**Work task**: The line containing "You are a computer-use" marks the start. Restate it and every following line through the end of the records exactly, and nothing else, leaving out the pictures.

____ Recorded information

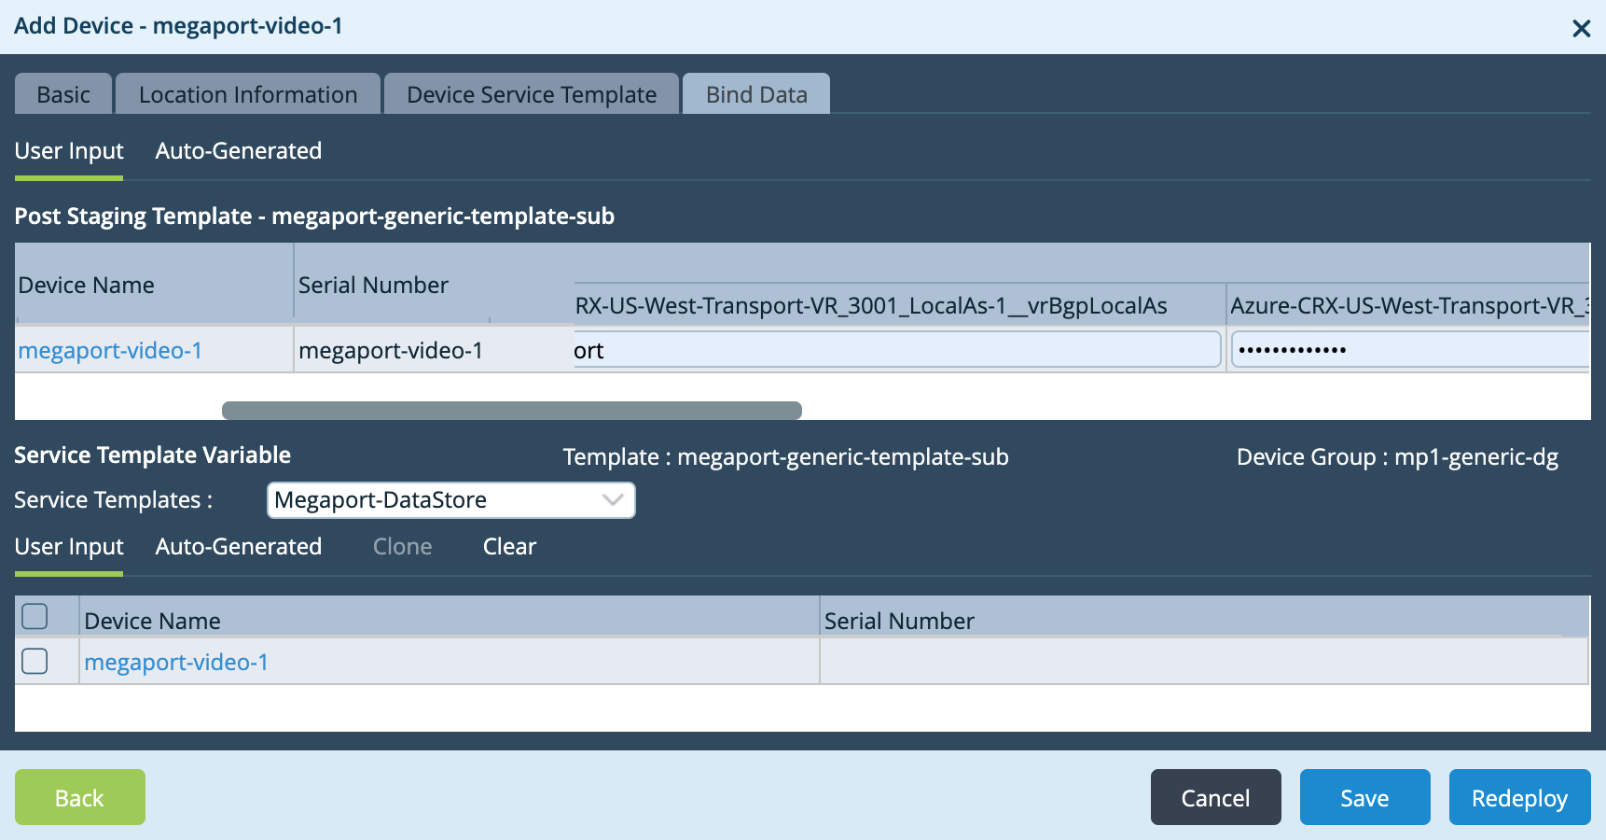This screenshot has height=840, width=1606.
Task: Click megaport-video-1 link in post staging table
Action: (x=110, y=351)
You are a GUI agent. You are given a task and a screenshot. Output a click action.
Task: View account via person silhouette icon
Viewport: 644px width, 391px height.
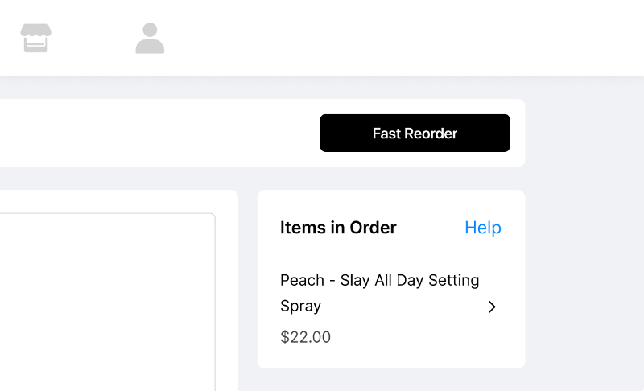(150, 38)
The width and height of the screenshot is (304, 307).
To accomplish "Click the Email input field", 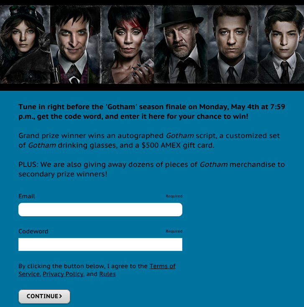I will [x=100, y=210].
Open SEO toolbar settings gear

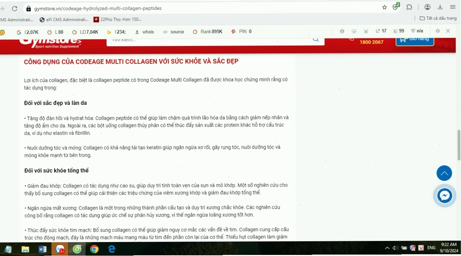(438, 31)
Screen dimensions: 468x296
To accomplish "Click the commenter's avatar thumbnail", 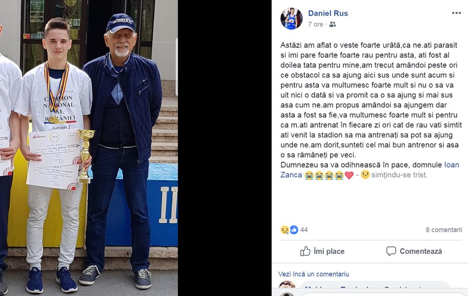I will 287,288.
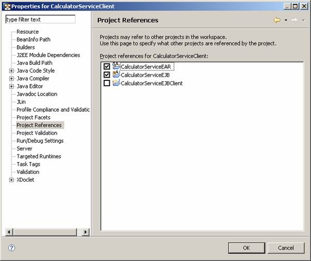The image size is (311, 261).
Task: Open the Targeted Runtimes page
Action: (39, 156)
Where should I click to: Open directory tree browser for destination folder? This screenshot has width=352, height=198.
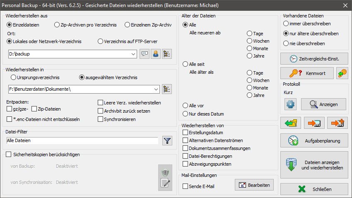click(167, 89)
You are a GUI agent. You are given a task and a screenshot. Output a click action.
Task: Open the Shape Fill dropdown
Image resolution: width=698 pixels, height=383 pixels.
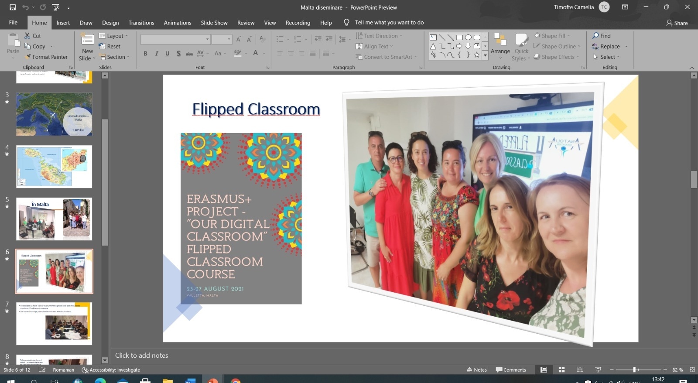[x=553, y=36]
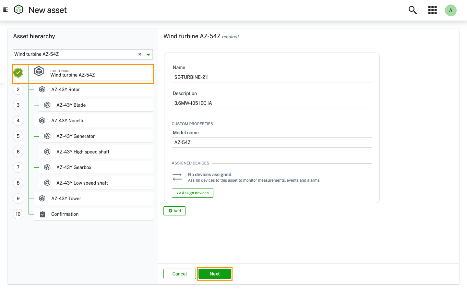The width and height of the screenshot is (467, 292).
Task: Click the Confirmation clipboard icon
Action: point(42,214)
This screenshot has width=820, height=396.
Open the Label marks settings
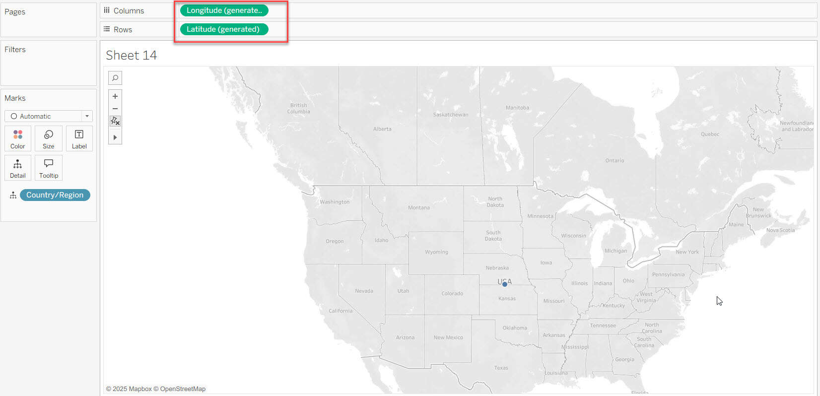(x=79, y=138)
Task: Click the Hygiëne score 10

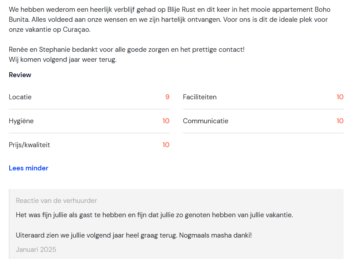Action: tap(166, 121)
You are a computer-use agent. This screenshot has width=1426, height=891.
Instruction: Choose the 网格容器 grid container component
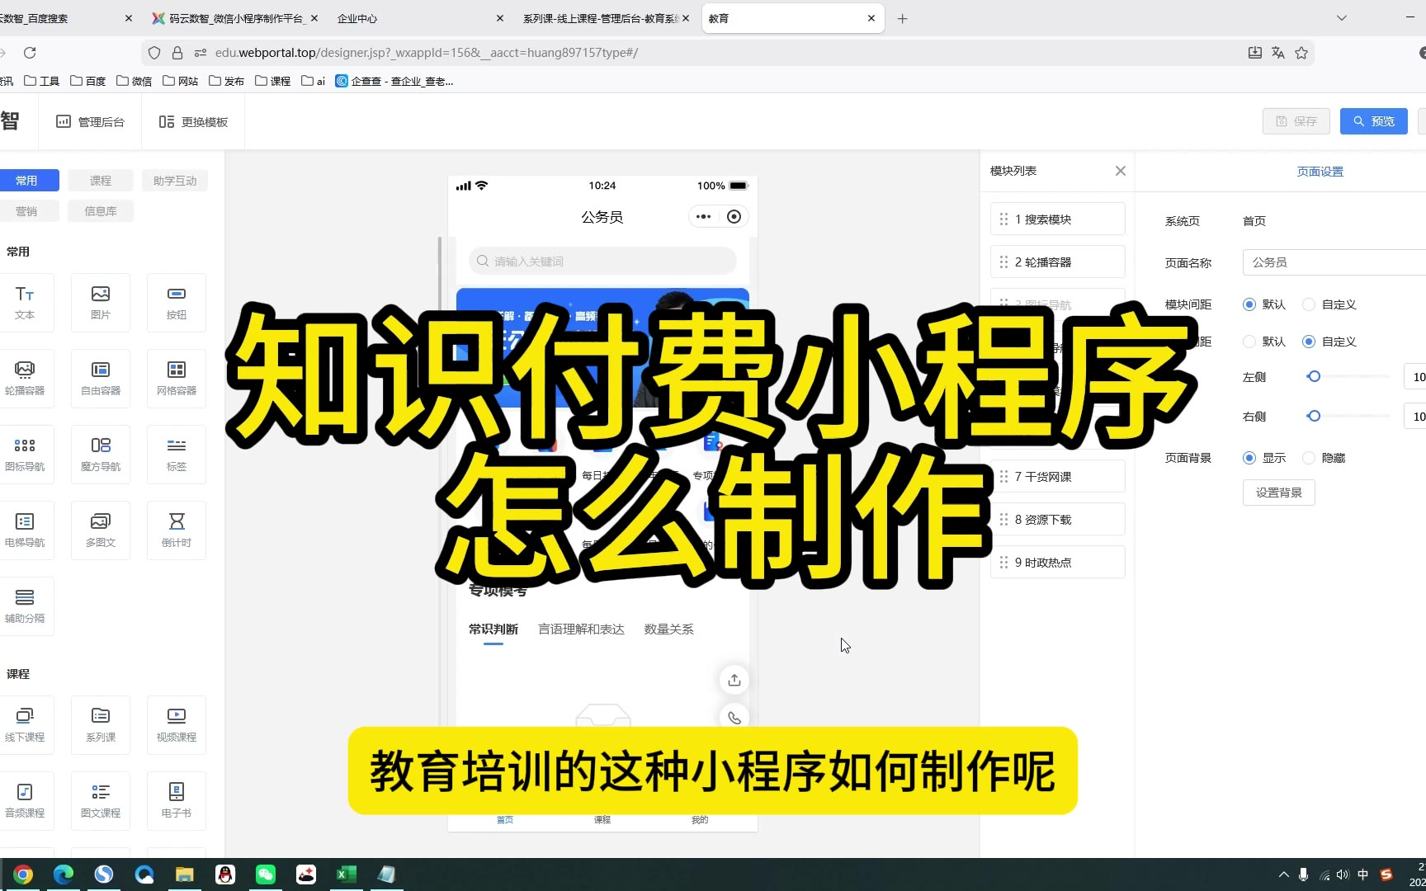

________

**Solution for this exercise**:
You are a computer-use agent. This screenshot has width=1426, height=891.
Instruction: Choose the 网格容器 grid container component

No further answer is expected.